- [Provided records]:
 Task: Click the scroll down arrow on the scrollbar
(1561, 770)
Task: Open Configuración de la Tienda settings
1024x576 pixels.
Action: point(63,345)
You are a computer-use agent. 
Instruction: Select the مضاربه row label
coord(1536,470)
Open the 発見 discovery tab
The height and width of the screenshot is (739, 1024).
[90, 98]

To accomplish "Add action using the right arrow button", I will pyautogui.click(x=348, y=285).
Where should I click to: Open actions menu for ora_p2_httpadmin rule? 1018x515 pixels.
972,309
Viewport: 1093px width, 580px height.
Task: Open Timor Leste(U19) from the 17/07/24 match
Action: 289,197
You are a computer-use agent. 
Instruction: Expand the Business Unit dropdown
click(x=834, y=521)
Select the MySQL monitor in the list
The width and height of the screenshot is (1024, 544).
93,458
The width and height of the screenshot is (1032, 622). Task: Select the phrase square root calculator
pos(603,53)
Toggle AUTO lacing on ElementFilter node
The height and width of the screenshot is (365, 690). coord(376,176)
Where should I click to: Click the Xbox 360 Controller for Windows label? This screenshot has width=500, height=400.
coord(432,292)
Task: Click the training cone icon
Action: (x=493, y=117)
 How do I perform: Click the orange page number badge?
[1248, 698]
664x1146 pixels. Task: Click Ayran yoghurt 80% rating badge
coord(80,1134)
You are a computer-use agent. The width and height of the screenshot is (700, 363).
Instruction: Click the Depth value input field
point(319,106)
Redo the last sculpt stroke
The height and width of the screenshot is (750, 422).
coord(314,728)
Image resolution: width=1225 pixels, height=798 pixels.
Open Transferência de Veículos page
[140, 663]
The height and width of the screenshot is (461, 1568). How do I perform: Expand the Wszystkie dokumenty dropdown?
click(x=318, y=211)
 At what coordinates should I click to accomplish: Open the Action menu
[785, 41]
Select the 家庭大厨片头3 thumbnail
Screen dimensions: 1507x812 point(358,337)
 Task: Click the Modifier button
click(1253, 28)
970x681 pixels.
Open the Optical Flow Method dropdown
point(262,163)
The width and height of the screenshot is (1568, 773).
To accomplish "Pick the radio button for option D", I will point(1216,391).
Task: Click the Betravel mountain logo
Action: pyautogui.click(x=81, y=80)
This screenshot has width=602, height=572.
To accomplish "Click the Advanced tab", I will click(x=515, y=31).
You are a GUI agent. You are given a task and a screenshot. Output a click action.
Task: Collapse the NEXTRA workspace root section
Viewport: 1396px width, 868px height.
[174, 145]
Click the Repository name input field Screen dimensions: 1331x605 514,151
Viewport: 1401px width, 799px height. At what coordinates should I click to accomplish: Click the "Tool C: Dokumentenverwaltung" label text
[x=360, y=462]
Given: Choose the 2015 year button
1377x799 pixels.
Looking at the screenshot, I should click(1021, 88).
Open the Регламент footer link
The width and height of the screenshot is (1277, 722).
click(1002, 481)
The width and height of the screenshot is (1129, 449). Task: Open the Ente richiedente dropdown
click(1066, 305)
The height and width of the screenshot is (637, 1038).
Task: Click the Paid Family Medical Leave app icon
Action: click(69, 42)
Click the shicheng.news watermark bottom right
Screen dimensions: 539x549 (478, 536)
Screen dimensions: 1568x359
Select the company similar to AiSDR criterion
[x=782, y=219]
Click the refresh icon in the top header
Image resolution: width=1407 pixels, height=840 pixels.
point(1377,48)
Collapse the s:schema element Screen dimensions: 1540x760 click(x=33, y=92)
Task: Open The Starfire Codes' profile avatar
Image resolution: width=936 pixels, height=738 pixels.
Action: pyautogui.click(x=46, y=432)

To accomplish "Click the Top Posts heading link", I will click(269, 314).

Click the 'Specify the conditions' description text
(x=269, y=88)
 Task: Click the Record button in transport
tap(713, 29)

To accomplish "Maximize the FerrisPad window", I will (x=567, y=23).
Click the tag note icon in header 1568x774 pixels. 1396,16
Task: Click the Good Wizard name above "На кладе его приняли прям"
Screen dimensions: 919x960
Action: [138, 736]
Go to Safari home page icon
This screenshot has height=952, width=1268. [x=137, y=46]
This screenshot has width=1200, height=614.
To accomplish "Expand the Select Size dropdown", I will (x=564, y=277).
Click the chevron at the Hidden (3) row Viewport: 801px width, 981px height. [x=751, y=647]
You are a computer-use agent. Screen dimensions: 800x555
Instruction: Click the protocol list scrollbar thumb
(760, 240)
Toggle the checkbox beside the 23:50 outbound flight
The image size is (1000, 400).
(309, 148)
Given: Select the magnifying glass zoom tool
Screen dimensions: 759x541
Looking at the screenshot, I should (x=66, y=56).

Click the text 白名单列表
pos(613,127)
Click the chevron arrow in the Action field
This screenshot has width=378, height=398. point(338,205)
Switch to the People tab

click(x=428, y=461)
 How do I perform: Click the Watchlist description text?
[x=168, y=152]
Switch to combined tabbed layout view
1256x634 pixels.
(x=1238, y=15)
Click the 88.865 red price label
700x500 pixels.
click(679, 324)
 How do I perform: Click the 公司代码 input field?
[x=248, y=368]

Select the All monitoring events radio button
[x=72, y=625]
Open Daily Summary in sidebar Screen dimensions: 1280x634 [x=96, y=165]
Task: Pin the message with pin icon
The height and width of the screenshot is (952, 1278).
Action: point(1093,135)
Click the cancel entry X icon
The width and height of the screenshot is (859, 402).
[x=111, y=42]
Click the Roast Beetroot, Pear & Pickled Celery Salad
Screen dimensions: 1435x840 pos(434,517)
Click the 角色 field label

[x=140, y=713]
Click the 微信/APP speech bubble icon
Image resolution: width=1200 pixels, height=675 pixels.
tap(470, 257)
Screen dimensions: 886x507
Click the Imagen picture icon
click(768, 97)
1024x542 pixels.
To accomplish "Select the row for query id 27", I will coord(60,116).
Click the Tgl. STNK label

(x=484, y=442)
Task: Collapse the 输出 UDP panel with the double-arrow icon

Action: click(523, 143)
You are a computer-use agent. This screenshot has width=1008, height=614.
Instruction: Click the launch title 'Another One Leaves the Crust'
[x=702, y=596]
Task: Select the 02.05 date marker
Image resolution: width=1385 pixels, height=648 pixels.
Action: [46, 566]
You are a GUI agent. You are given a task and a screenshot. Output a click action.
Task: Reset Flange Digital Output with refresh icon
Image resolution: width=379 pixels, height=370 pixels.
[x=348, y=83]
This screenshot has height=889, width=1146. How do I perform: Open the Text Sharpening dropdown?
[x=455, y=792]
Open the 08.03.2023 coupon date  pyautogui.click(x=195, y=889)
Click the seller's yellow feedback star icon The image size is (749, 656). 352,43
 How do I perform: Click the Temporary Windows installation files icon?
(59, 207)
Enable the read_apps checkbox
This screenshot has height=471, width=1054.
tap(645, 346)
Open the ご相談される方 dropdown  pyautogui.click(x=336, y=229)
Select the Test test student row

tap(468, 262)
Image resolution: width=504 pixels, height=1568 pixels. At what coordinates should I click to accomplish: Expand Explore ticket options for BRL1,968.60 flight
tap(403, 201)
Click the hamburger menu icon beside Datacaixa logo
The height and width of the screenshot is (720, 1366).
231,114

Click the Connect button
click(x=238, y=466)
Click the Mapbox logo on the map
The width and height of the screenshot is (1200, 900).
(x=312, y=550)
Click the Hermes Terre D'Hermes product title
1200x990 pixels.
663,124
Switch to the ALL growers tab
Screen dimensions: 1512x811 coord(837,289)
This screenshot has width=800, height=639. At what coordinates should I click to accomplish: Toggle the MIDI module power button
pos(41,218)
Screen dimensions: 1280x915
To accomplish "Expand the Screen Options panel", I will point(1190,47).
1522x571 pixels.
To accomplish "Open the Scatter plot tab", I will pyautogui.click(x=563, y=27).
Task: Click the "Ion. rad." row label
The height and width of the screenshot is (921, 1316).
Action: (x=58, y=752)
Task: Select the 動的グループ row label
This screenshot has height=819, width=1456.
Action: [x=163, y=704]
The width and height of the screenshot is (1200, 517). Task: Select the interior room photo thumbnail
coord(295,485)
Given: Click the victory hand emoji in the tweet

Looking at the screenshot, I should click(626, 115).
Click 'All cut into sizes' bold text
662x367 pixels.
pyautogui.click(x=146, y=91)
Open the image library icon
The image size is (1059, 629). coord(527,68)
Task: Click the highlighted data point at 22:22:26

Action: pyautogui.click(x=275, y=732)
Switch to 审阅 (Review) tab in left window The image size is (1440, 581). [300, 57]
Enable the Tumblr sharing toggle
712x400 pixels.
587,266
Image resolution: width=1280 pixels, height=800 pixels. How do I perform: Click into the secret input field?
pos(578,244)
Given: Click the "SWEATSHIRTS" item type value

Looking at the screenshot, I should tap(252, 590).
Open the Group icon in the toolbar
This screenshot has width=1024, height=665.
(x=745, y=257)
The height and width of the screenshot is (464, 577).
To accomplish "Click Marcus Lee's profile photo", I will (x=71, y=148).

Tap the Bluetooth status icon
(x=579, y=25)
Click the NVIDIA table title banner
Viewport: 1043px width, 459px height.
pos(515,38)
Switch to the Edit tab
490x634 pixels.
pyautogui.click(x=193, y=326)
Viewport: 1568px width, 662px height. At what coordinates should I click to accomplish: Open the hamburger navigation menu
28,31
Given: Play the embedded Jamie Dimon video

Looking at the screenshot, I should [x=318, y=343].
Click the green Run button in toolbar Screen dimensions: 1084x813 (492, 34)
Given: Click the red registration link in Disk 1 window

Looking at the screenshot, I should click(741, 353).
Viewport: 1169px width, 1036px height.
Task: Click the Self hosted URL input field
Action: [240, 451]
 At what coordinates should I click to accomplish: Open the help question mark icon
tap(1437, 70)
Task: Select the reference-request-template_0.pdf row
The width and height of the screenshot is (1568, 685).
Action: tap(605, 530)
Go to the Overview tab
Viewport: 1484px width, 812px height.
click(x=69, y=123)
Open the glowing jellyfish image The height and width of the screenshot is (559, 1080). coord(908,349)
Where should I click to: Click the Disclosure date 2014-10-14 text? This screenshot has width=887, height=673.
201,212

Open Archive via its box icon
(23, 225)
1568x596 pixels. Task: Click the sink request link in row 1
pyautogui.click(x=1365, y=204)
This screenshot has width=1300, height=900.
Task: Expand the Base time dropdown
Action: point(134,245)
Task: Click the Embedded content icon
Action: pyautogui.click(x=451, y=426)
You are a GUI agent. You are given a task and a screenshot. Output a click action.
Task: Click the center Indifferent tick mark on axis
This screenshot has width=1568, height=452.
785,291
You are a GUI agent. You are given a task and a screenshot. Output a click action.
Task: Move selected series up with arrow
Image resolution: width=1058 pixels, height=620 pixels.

- [Problem details]: Pull out every line holding "profile" from the records above, and copy it.

- [Answer to this task]:
Task: Open The Starfire Codes' profile avatar
To accomplish "Click Marcus Lee's profile photo", I will (x=71, y=148).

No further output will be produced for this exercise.